__Problem to solve__
Take the lines below beginning at the line that has "Choose EUR as the currency" and stopping after the line that has "Viewport: 1024px width, 680px height.", and print them exactly as they are, with no other lines.

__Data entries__
[Start of Attachment]

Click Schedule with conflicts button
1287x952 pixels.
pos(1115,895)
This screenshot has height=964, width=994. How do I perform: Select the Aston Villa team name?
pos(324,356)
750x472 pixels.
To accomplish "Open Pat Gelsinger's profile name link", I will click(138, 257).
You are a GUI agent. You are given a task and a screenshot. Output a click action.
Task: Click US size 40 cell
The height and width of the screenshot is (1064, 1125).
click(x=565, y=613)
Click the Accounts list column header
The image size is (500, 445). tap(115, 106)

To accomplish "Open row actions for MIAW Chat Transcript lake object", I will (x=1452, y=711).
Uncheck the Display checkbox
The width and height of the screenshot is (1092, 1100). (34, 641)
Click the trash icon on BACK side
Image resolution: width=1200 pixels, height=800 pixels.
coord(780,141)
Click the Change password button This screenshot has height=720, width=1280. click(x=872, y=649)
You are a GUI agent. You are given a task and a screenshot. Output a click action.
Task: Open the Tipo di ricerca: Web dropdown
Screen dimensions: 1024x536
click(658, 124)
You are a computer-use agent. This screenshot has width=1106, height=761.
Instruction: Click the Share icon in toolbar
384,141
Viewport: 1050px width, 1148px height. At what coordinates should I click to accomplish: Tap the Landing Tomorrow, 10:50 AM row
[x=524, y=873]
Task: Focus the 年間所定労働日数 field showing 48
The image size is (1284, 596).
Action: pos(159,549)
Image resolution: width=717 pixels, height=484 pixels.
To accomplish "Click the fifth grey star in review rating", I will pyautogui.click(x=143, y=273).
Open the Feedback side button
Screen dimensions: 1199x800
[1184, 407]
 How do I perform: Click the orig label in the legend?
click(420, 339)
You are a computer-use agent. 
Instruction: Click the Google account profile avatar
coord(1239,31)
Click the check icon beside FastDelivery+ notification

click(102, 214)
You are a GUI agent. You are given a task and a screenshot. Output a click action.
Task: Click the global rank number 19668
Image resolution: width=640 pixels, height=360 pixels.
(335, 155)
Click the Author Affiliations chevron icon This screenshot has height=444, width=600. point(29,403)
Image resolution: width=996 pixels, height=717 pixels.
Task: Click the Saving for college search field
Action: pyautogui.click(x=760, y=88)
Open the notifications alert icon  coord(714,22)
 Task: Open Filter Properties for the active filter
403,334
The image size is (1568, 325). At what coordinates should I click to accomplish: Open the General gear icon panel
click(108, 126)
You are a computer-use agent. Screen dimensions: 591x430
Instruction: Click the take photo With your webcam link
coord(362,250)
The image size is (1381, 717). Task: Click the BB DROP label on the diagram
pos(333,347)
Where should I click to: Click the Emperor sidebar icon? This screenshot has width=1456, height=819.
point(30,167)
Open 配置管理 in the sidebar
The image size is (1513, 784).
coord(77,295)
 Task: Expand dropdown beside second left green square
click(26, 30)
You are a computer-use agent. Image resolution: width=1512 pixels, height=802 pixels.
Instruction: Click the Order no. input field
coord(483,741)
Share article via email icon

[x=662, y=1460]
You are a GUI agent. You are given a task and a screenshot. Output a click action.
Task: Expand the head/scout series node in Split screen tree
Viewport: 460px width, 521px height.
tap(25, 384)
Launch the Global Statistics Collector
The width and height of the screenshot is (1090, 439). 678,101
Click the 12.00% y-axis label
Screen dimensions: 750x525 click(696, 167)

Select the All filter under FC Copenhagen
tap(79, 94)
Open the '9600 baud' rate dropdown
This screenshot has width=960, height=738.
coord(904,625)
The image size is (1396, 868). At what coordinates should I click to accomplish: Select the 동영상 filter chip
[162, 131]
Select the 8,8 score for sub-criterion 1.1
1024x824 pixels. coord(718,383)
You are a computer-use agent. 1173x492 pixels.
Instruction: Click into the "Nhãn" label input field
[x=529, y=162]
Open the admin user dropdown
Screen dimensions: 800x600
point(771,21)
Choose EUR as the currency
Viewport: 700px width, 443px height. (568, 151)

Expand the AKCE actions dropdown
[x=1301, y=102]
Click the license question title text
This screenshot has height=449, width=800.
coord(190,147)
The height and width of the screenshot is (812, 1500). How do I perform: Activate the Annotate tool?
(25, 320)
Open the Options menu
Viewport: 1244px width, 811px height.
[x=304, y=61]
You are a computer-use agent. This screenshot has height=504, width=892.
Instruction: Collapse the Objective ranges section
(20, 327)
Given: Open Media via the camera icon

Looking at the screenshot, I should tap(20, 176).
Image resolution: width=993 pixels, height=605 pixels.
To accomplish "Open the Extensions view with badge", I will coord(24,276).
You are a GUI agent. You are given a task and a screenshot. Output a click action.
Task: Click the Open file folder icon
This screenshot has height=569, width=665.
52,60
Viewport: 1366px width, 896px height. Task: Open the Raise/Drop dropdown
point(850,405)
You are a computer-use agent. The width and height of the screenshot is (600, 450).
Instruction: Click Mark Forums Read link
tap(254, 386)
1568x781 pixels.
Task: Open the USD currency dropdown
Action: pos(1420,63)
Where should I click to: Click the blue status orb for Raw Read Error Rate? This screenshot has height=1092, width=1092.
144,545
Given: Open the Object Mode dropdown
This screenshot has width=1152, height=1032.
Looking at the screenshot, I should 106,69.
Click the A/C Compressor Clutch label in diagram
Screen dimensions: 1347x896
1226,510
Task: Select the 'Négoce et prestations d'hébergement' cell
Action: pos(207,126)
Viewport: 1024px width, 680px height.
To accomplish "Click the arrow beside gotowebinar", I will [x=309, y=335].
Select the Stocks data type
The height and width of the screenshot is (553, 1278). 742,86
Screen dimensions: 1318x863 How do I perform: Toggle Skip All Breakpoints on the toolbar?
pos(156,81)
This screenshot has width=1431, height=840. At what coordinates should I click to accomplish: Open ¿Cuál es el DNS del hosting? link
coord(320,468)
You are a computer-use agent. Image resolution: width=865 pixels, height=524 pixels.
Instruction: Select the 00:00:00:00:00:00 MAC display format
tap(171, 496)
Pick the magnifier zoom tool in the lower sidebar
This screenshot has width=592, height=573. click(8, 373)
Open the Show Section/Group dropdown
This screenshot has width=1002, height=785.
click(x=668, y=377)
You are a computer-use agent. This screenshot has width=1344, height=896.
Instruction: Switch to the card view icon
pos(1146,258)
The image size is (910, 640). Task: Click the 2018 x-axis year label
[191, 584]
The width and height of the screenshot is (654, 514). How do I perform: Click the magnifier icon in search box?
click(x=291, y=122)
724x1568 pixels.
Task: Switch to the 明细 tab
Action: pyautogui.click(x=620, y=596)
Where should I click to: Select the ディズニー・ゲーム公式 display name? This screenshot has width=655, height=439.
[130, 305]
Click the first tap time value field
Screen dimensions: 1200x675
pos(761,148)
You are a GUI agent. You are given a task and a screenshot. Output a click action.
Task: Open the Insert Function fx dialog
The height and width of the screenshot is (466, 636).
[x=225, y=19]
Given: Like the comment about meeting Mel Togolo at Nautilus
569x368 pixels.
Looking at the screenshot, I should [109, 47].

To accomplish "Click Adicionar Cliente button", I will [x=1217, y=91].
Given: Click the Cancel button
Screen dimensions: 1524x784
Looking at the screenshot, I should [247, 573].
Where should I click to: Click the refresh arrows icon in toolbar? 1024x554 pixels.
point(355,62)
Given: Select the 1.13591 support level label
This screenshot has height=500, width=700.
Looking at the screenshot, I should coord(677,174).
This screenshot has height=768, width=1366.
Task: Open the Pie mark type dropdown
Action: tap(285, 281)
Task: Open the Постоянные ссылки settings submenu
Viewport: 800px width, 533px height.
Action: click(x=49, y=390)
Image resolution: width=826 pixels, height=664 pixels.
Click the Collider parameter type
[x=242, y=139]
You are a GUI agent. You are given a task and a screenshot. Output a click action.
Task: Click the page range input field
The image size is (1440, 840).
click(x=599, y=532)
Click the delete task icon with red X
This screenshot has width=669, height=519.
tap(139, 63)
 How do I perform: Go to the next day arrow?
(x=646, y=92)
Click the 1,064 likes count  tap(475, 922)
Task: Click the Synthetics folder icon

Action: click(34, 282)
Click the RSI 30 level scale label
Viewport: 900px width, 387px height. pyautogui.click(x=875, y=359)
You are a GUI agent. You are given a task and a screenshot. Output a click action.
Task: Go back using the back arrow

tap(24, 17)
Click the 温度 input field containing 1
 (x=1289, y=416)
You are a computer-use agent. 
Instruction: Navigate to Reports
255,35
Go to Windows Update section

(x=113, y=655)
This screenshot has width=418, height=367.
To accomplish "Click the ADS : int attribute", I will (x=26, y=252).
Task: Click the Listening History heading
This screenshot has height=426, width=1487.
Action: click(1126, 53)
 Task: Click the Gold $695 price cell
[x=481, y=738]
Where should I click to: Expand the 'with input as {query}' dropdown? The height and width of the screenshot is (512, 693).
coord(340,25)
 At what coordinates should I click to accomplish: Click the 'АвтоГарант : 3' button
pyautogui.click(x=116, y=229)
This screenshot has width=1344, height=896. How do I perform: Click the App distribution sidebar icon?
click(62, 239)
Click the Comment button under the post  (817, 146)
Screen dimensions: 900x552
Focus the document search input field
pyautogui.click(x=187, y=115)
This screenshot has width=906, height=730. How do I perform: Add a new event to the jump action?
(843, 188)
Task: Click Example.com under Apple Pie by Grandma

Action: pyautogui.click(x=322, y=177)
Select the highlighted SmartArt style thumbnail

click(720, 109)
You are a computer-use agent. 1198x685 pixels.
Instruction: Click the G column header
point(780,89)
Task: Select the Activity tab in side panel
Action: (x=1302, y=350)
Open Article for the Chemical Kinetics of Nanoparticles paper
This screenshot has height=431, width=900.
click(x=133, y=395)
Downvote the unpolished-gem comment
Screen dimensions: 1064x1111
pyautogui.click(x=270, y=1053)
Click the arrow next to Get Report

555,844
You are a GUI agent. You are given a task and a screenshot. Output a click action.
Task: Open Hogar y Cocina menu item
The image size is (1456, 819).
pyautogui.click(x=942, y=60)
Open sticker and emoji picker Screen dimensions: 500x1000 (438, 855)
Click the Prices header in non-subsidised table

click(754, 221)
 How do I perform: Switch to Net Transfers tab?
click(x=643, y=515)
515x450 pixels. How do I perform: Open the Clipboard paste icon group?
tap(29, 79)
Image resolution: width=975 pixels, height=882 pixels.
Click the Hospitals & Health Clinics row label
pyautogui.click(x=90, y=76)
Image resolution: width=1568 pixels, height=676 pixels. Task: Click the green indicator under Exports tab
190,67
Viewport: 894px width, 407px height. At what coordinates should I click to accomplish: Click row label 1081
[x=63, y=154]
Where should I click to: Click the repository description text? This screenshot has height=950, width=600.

[End of Attachment]

__Task output__
Choose EUR as the currency
Viewport: 700px width, 443px height. (568, 151)

Expand the AKCE actions dropdown
[x=1301, y=102]
Click the license question title text
This screenshot has height=449, width=800.
coord(190,147)
The height and width of the screenshot is (812, 1500). How do I perform: Activate the Annotate tool?
(25, 320)
Open the Options menu
Viewport: 1244px width, 811px height.
[x=304, y=61]
You are a computer-use agent. This screenshot has height=504, width=892.
Instruction: Collapse the Objective ranges section
(20, 327)
Given: Open Media via the camera icon

Looking at the screenshot, I should tap(20, 176).
Image resolution: width=993 pixels, height=605 pixels.
To accomplish "Open the Extensions view with badge", I will coord(24,276).
You are a GUI agent. You are given a task and a screenshot. Output a click action.
Task: Click the Open file folder icon
This screenshot has height=569, width=665.
52,60
Viewport: 1366px width, 896px height. Task: Open the Raise/Drop dropdown
point(850,405)
You are a computer-use agent. The width and height of the screenshot is (600, 450).
Instruction: Click Mark Forums Read link
tap(254, 386)
1568x781 pixels.
Task: Open the USD currency dropdown
Action: pos(1420,63)
Where should I click to: Click the blue status orb for Raw Read Error Rate? This screenshot has height=1092, width=1092.
144,545
Given: Open the Object Mode dropdown
This screenshot has width=1152, height=1032.
Looking at the screenshot, I should 106,69.
Click the A/C Compressor Clutch label in diagram
Screen dimensions: 1347x896
1226,510
Task: Select the 'Négoce et prestations d'hébergement' cell
Action: pos(207,126)
Viewport: 1024px width, 680px height.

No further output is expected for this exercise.